## Task objective
With pictures excluded, repeat exactly the lines from the one containing "The height and" through the last line of the material below.

## Material for this task
........
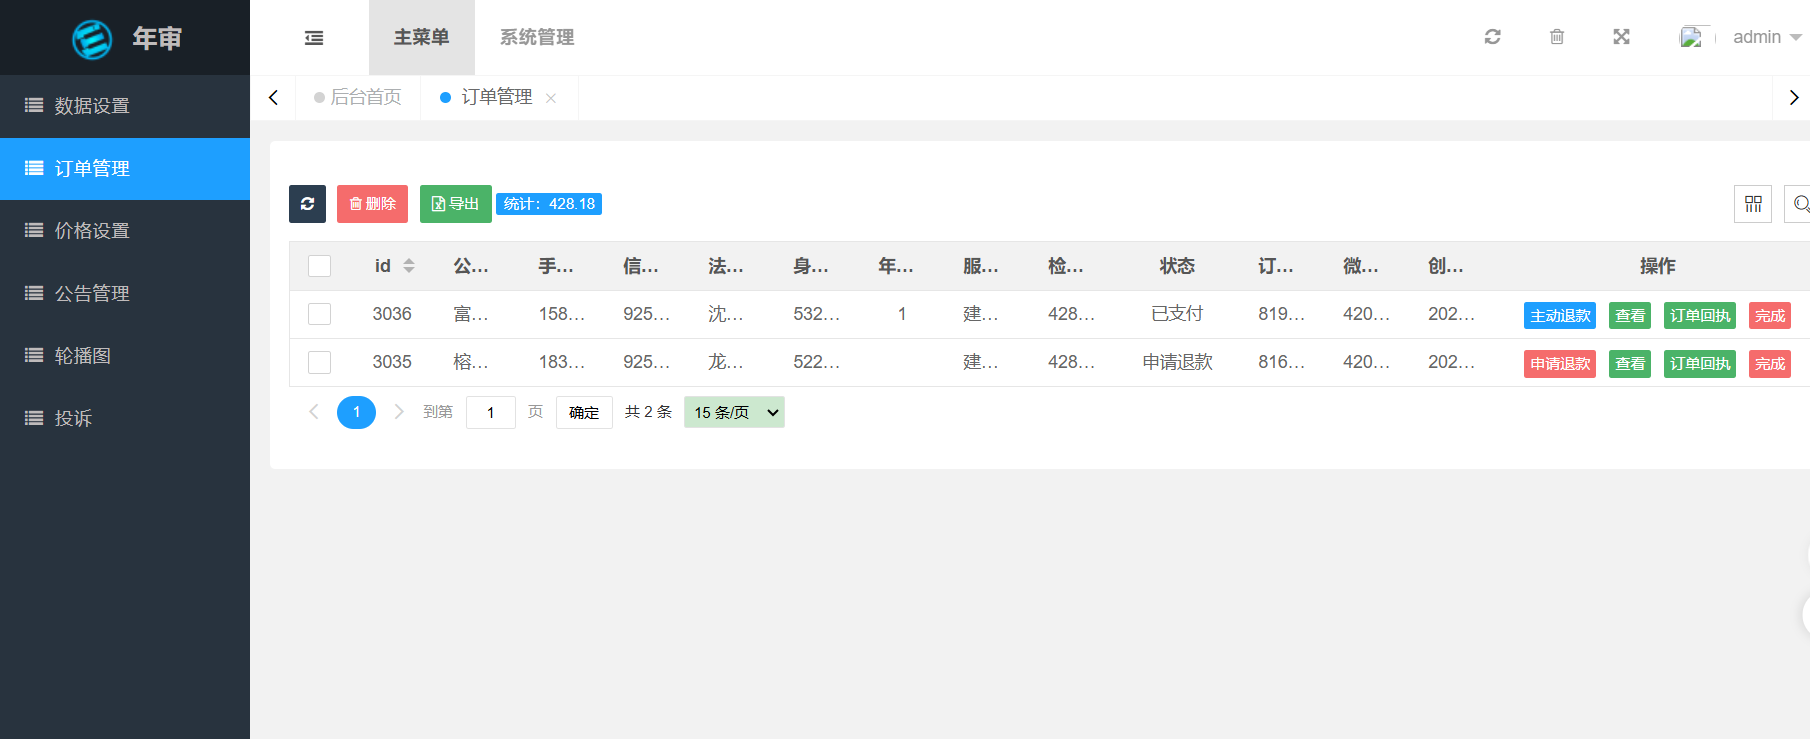
Task: Click the search icon above the table
Action: [x=1800, y=204]
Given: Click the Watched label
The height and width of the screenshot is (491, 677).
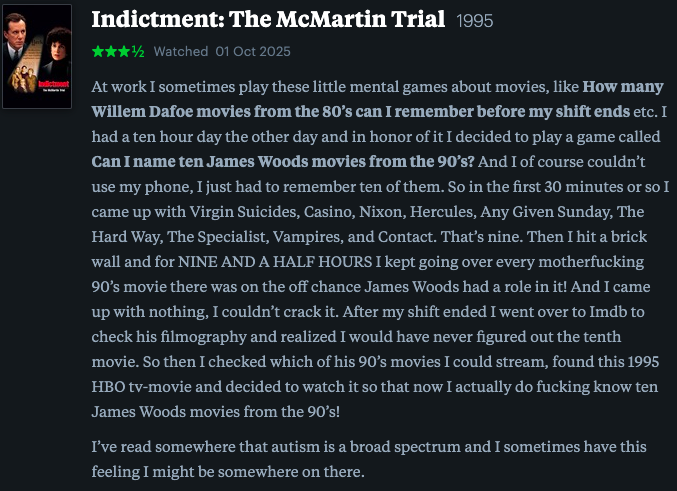Looking at the screenshot, I should [181, 51].
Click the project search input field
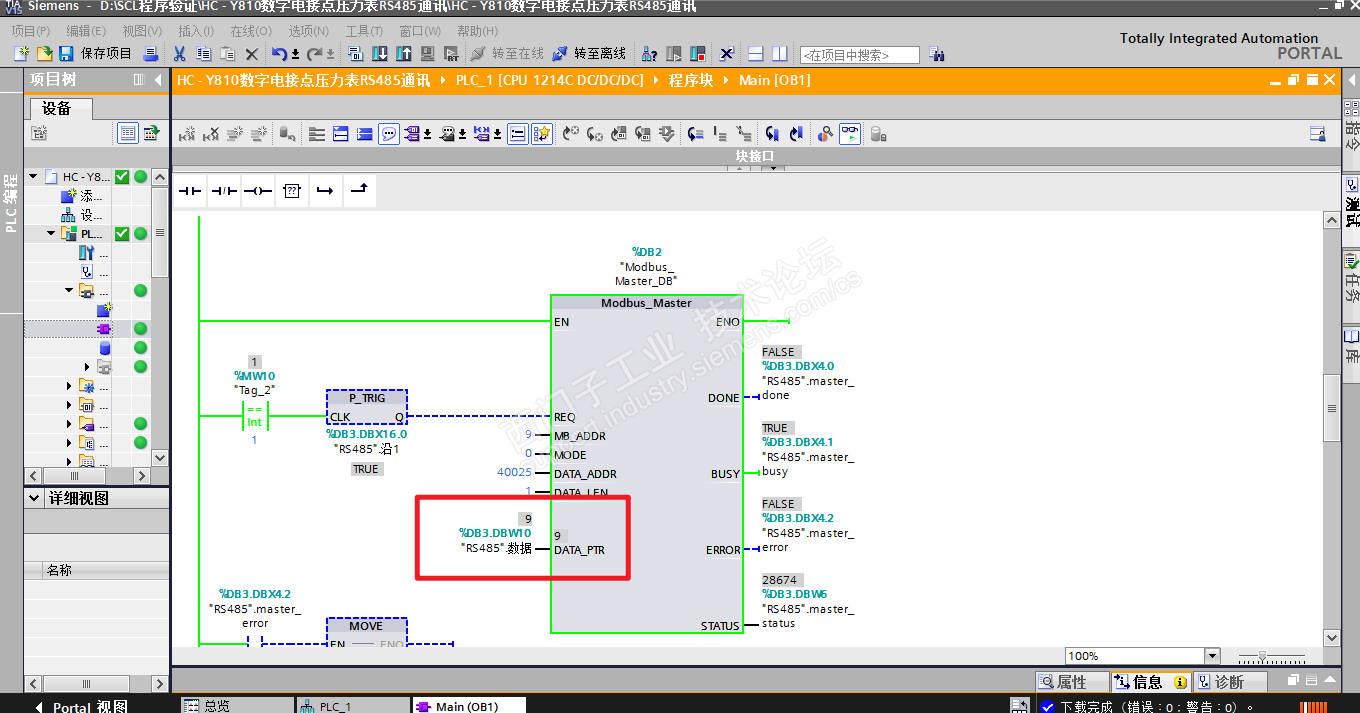 tap(859, 55)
........
## Written answer
The height and width of the screenshot is (491, 677).
Looking at the screenshot, I should [181, 51].
Click the project search input field
 tap(859, 55)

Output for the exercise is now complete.